WHAT IS BEING ASKED:
The lines from the one containing "Upvote nevergotgold's enchanter" to the end of the entries, both included, are what you need to transcribe exactly, without pictures and without anything else.

SOURCE RECORDS:
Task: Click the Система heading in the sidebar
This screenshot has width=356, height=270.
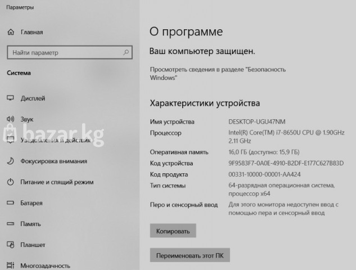Action: point(19,73)
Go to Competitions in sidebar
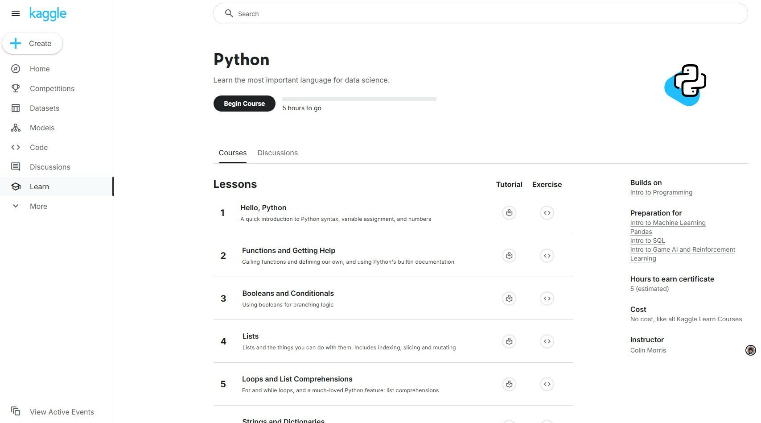 [x=52, y=88]
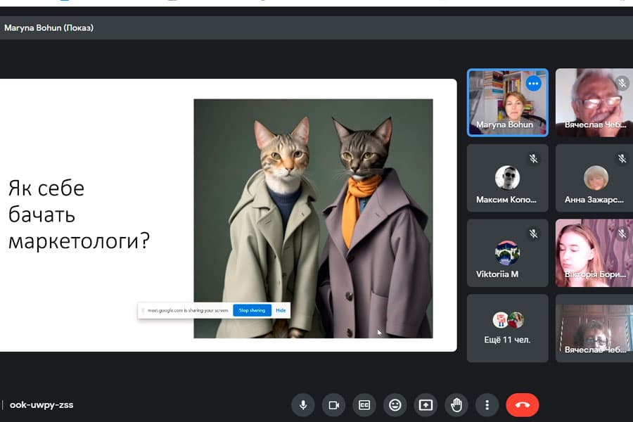
Task: Click the meeting code ook-uwpy-zss
Action: (41, 405)
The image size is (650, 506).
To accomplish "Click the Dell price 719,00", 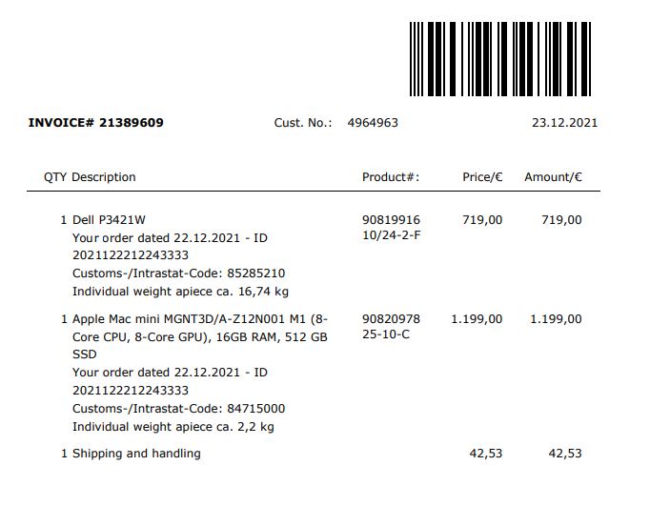I will (x=482, y=220).
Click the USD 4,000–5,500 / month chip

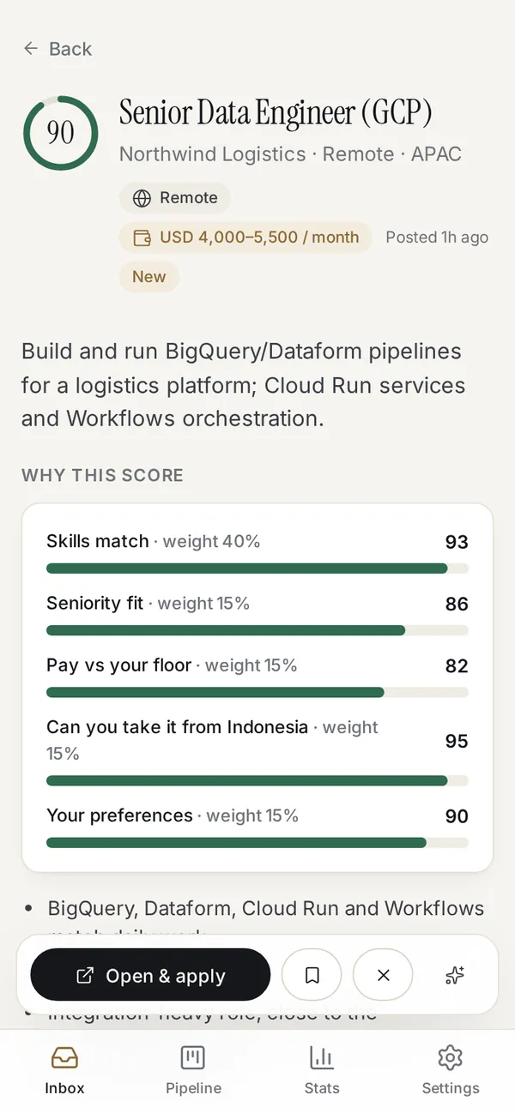point(245,238)

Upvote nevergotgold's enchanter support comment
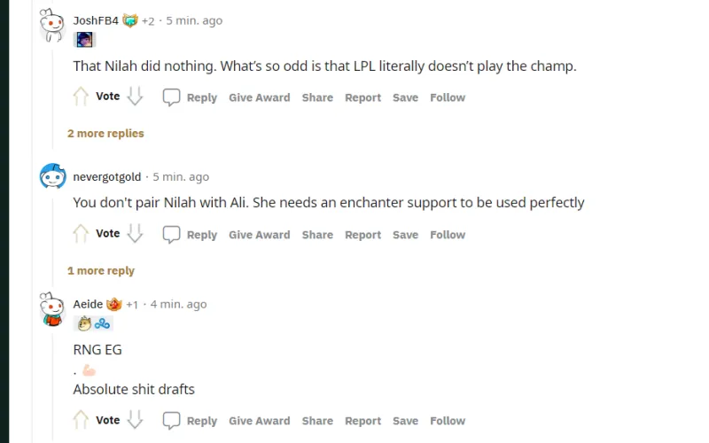pos(81,234)
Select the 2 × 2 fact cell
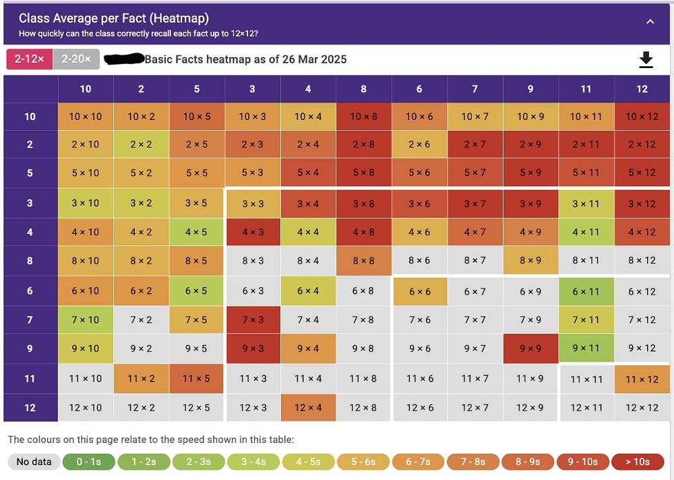The width and height of the screenshot is (674, 480). coord(141,144)
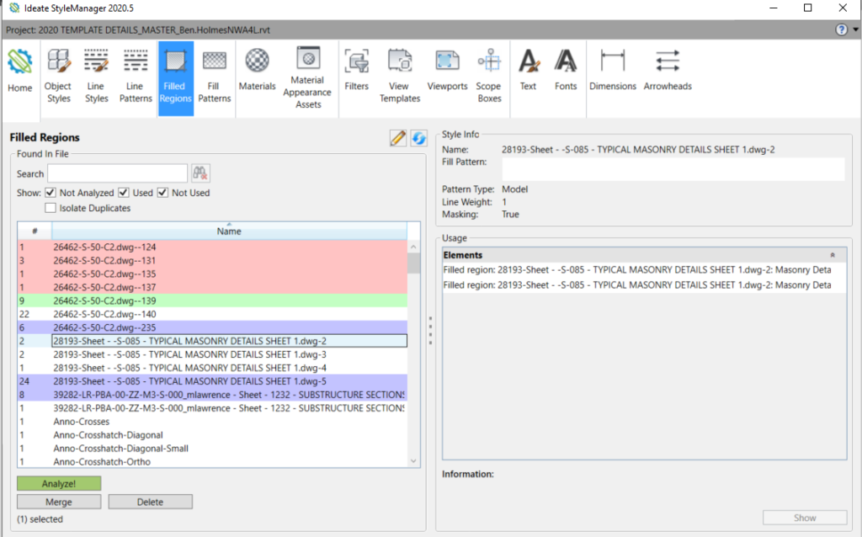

OUTPUT FOR THIS EXERCISE:
Upvote nevergotgold's enchanter support comment
pos(81,234)
Select the 2 × 2 fact cell
The width and height of the screenshot is (674, 480). coord(141,144)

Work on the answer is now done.